TASK OBJECTIVE:
Exactness is required throughout. Return every record once more.

Stored entries:
Segment Open
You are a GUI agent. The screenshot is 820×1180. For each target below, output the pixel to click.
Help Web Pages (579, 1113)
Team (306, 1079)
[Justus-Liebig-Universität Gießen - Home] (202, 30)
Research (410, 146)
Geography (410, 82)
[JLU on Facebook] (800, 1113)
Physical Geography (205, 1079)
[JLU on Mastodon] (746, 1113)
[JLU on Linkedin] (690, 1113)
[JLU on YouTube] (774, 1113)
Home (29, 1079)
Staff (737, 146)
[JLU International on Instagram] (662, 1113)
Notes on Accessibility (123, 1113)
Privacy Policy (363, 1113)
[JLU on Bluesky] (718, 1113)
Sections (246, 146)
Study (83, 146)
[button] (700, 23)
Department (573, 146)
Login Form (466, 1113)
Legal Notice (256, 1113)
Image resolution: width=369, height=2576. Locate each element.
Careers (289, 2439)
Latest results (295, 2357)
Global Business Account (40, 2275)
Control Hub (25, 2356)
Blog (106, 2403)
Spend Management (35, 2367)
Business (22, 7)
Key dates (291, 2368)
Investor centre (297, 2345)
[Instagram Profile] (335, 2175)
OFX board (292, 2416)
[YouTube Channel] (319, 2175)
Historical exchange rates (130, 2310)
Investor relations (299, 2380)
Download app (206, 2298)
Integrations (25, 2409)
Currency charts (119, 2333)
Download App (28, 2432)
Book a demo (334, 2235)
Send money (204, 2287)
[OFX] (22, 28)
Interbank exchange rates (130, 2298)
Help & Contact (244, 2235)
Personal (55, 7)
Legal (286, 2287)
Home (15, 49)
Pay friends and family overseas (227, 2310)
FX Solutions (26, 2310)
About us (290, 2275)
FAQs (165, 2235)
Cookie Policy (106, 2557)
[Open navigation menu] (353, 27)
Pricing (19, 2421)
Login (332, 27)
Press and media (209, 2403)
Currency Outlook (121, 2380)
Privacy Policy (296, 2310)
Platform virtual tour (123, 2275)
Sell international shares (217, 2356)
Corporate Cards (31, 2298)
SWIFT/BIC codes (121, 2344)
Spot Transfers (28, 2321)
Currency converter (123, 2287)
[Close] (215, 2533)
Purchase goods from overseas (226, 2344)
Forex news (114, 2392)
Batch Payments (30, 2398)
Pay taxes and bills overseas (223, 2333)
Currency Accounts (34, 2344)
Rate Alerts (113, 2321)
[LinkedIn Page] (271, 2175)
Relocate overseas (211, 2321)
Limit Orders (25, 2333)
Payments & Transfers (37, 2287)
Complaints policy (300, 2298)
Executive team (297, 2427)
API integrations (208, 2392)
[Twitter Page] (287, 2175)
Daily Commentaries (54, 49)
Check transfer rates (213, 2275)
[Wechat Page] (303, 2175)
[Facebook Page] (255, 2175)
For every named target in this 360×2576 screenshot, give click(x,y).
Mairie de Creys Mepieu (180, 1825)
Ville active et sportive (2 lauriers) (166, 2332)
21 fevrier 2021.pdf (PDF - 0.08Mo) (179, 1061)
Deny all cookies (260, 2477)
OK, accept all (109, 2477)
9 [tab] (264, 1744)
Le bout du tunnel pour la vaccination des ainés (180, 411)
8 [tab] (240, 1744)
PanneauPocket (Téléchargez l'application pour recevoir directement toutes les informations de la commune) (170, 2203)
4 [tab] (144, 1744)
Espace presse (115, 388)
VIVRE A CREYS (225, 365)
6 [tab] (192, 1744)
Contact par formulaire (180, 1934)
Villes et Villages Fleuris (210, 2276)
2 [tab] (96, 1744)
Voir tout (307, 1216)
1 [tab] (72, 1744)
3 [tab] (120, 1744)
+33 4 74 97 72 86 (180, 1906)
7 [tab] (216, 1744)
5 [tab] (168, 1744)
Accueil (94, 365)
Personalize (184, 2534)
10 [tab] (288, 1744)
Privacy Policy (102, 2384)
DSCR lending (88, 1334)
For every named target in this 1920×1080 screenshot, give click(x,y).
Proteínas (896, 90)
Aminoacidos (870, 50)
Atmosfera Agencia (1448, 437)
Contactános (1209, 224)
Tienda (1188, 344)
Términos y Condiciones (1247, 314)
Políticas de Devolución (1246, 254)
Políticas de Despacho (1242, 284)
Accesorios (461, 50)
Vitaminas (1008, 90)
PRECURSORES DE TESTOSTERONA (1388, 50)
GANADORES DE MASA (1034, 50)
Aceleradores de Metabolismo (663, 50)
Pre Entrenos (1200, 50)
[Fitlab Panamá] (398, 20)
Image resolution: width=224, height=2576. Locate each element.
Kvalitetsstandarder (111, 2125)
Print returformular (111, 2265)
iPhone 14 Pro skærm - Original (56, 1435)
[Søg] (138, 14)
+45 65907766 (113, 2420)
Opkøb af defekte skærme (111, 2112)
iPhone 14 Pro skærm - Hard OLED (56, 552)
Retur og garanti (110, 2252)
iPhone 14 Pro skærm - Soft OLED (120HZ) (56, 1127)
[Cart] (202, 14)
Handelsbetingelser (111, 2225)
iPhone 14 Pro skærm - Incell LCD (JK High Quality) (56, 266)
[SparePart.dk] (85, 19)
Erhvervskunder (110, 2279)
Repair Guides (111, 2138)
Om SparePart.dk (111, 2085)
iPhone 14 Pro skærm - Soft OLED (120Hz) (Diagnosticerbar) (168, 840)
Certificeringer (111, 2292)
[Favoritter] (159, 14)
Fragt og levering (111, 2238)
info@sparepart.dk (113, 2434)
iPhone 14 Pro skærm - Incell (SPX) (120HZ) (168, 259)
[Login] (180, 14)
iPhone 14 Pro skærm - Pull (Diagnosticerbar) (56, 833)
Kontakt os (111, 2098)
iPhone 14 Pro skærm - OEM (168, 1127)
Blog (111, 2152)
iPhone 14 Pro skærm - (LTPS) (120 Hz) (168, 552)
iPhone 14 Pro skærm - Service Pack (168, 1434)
Segment Closed
RESULT OF THIS EXERCISE:
You are a GUI agent. The screenshot is 820×1180. For each target below, output the pixel to click.
Help Web Pages (579, 1113)
Team (306, 1079)
[Justus-Liebig-Universität Gießen - Home] (202, 30)
Research (410, 146)
Geography (410, 82)
[JLU on Facebook] (800, 1113)
Physical Geography (205, 1079)
[JLU on Mastodon] (746, 1113)
[JLU on Linkedin] (690, 1113)
[JLU on YouTube] (774, 1113)
Home (29, 1079)
Staff (737, 146)
[JLU International on Instagram] (662, 1113)
Notes on Accessibility (123, 1113)
Privacy Policy (363, 1113)
[JLU on Bluesky] (718, 1113)
Sections (246, 146)
Study (83, 146)
[button] (700, 23)
Department (573, 146)
Login Form (466, 1113)
Legal Notice (256, 1113)
Image resolution: width=369, height=2576. Locate each element.
Careers (289, 2439)
Latest results (295, 2357)
Global Business Account (40, 2275)
Control Hub (25, 2356)
Blog (106, 2403)
Spend Management (35, 2367)
Business (22, 7)
Key dates (291, 2368)
Investor centre (297, 2345)
[Instagram Profile] (335, 2175)
OFX board (292, 2416)
[YouTube Channel] (319, 2175)
Historical exchange rates (130, 2310)
Investor relations (299, 2380)
Download app (206, 2298)
Integrations (25, 2409)
Currency charts (119, 2333)
Download App (28, 2432)
Book a demo (334, 2235)
Send money (204, 2287)
[OFX] (22, 28)
Interbank exchange rates (130, 2298)
Help & Contact (244, 2235)
Personal (55, 7)
Legal (286, 2287)
Home (15, 49)
Pay friends and family overseas (227, 2310)
FX Solutions (26, 2310)
About us (290, 2275)
FAQs (165, 2235)
Cookie Policy (106, 2557)
[Open navigation menu] (353, 27)
Pricing (19, 2421)
Login (332, 27)
Press and media (209, 2403)
Currency Outlook (121, 2380)
Privacy Policy (296, 2310)
Platform virtual tour (123, 2275)
Sell international shares (217, 2356)
Corporate Cards (31, 2298)
SWIFT/BIC codes (121, 2344)
Spot Transfers (28, 2321)
Currency converter (123, 2287)
[Close] (215, 2533)
Purchase goods from overseas (226, 2344)
Forex news (114, 2392)
Batch Payments (30, 2398)
Pay taxes and bills overseas (223, 2333)
Currency Accounts (34, 2344)
Rate Alerts (113, 2321)
[LinkedIn Page] (271, 2175)
Relocate overseas (211, 2321)
Limit Orders (25, 2333)
Payments & Transfers (37, 2287)
Complaints policy (300, 2298)
Executive team (297, 2427)
API integrations (208, 2392)
[Twitter Page] (287, 2175)
Daily Commentaries (54, 49)
Check transfer rates (213, 2275)
[Wechat Page] (303, 2175)
[Facebook Page] (255, 2175)
For every named target in this 360×2576 screenshot, give click(x,y).
Mairie de Creys Mepieu (180, 1825)
Ville active et sportive (2 lauriers) (166, 2332)
21 fevrier 2021.pdf (PDF - 0.08Mo) (179, 1061)
Deny all cookies (260, 2477)
OK, accept all (109, 2477)
9 [tab] (264, 1744)
Le bout du tunnel pour la vaccination des ainés (180, 411)
8 [tab] (240, 1744)
PanneauPocket (Téléchargez l'application pour recevoir directement toutes les informations de la commune) (170, 2203)
4 [tab] (144, 1744)
Espace presse (115, 388)
VIVRE A CREYS (225, 365)
6 [tab] (192, 1744)
Contact par formulaire (180, 1934)
Villes et Villages Fleuris (210, 2276)
2 [tab] (96, 1744)
Voir tout (307, 1216)
1 [tab] (72, 1744)
3 [tab] (120, 1744)
+33 4 74 97 72 86 (180, 1906)
7 [tab] (216, 1744)
5 [tab] (168, 1744)
Accueil (94, 365)
Personalize (184, 2534)
10 [tab] (288, 1744)
Privacy Policy (102, 2384)
DSCR lending (88, 1334)
For every named target in this 1920×1080 screenshot, give click(x,y).
Proteínas (896, 90)
Aminoacidos (870, 50)
Atmosfera Agencia (1448, 437)
Contactános (1209, 224)
Tienda (1188, 344)
Términos y Condiciones (1247, 314)
Políticas de Devolución (1246, 254)
Políticas de Despacho (1242, 284)
Accesorios (461, 50)
Vitaminas (1008, 90)
PRECURSORES DE TESTOSTERONA (1388, 50)
GANADORES DE MASA (1034, 50)
Aceleradores de Metabolismo (663, 50)
Pre Entrenos (1200, 50)
[Fitlab Panamá] (398, 20)
Image resolution: width=224, height=2576. Locate each element.
Kvalitetsstandarder (111, 2125)
Print returformular (111, 2265)
iPhone 14 Pro skærm - Original (56, 1435)
[Søg] (138, 14)
+45 65907766 (113, 2420)
Opkøb af defekte skærme (111, 2112)
iPhone 14 Pro skærm - Hard OLED (56, 552)
Retur og garanti (110, 2252)
iPhone 14 Pro skærm - Soft OLED (120HZ) (56, 1127)
[Cart] (202, 14)
Handelsbetingelser (111, 2225)
iPhone 14 Pro skærm - Incell LCD (JK High Quality) (56, 266)
[SparePart.dk] (85, 19)
Erhvervskunder (110, 2279)
Repair Guides (111, 2138)
Om SparePart.dk (111, 2085)
iPhone 14 Pro skærm - Soft OLED (120Hz) (Diagnosticerbar) (168, 840)
Certificeringer (111, 2292)
[Favoritter] (159, 14)
Fragt og levering (111, 2238)
info@sparepart.dk (113, 2434)
iPhone 14 Pro skærm - Incell (SPX) (120HZ) (168, 259)
[Login] (180, 14)
iPhone 14 Pro skærm - Pull (Diagnosticerbar) (56, 833)
Kontakt os (111, 2098)
iPhone 14 Pro skærm - OEM (168, 1127)
Blog (111, 2152)
iPhone 14 Pro skærm - (LTPS) (120 Hz) (168, 552)
iPhone 14 Pro skærm - Service Pack (168, 1434)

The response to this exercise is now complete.